I killed the potato. Killed it good. That potato was obliterated.
In preparing for a concealed-carry class, we figured we should have a physical sense of how to handle a handgun, not just head knowledge, and a friend agreed to teach Red and me the basics before we took the class.
As part of that training, he had us do some target practice. The goal was to hit a potato he had placed on a log about 15 feet away.
After four or five carefully aimed shots, I finally blew up the potato. Two things had a profound impact on me.
The first was how fast a bullet travels. Each of my misses instantly kicked up debris on the river bank 50 yards past the potato.
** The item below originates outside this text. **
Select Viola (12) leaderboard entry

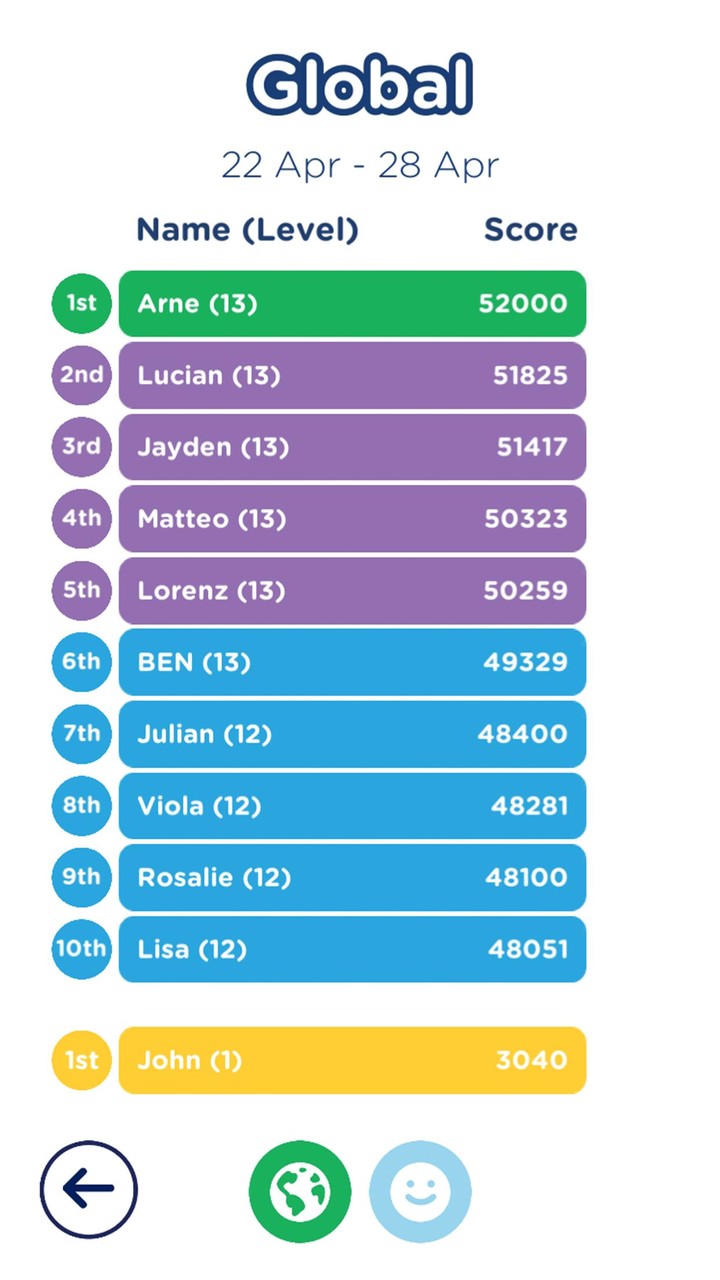[352, 806]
The second was the power of the strike. That potato exploded. Imagining that kind of power against a living creature gave me a chill.
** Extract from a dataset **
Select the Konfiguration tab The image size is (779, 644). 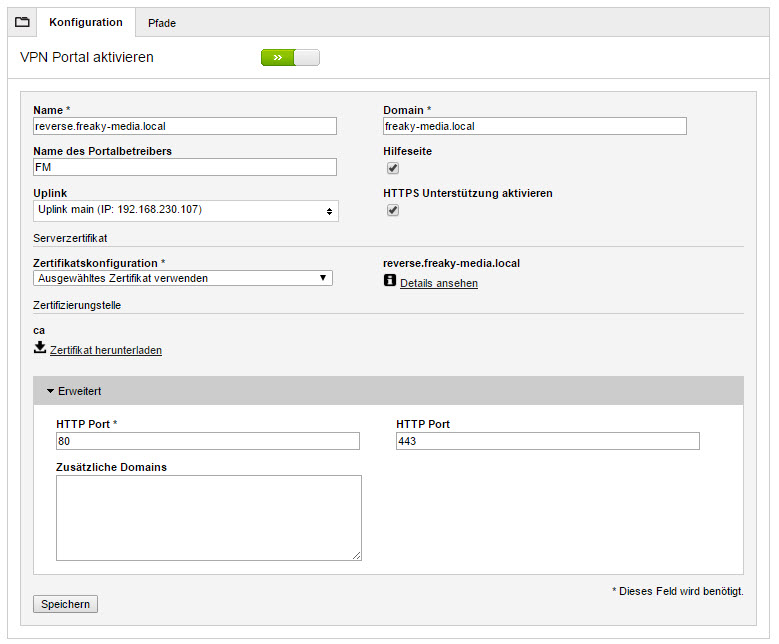(85, 22)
I thought of the potato as I watched the opening scenes of the new Disney-Plus and Marvel Studios TV show, The Falcon and the Winter Soldier.
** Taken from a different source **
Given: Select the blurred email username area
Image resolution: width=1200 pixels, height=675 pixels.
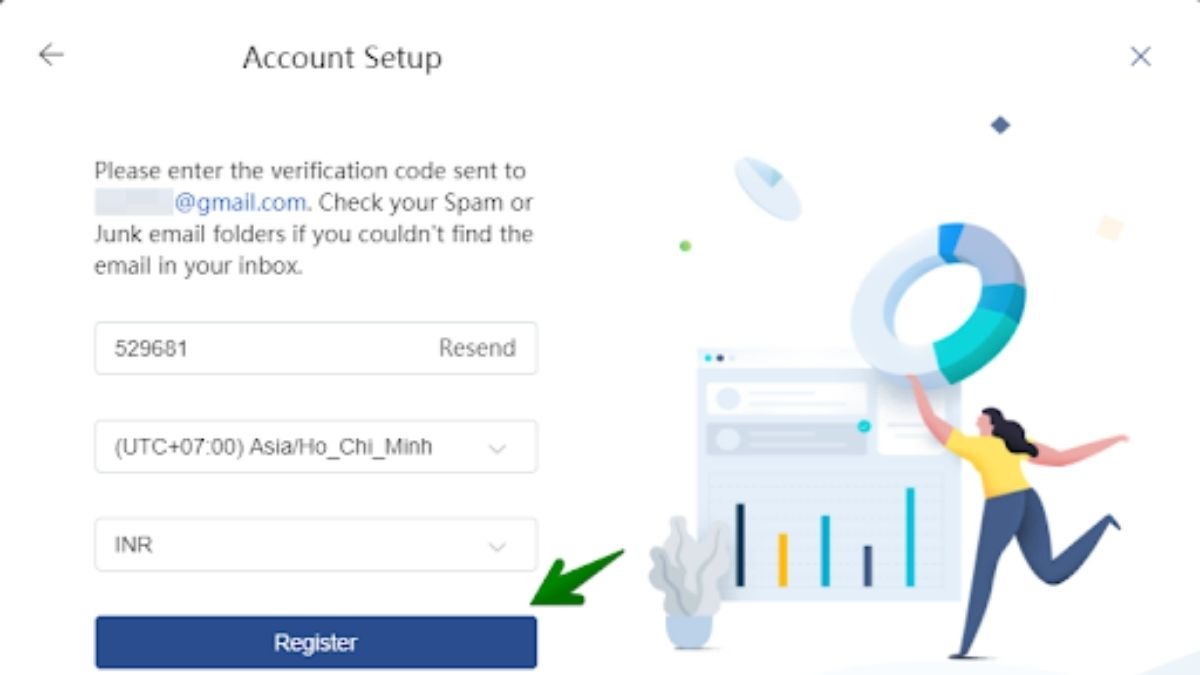Looking at the screenshot, I should 134,202.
The Falcon, a flying Avenger, is tasked with rescuing a soldier who has been captured by evildoers. The prisoner is being transported in a helicopter. As the Falcon approaches the scene, he is accosted by a number of bad guys, beginning with four people dressed in some sort of high-tech gliding suit.
One by one, the Falcon kills the four attackers. Then he causes two helicopters to crash, killing everyone on board. At the last minute before the last copter crosses the border into a country where the terrorists can’t be touched without sparking an international furor, Falcon zips through the helicopter, grabbing the prisoner and saving the day. I’m pretty sure I recall the last helicopter also crashing with everyone on board.
And in reciting what I recall of the scene, I’m pretty sure I left out more than a handful of other deaths. I wasn’t interested in watching a second time.
I didn’t enjoy watching this depiction of death and destruction. In comic-book film tradition, little actual blood was shown during all the bloodshed, but after my experience with shooting the potato to pieces, I felt the impact of each blow, each fiery explosion, each body shattered against cliffs.
Fights have always been part of comic-book stories, but once upon a time they usually showed superheroes knocking supervillains and other bad guys senseless — as in, they were going to wake up in jail. Spider-Man and Superman and the Fantastic Four and even Batman tried not to kill their adversaries. They didn’t ring up body counts like the one rolled up in the opening 5-10 minutes of Falcon and the Winter Soldier.
I think kids who revel in the faux deaths of video games and “action” movies need to have the experience of shooting a potato. It puts what they’re seeing on screen into a bit of perspective, helps them understand the reality of such a scene, and maybe gives them pause if they ever happen to be wielding a real gun.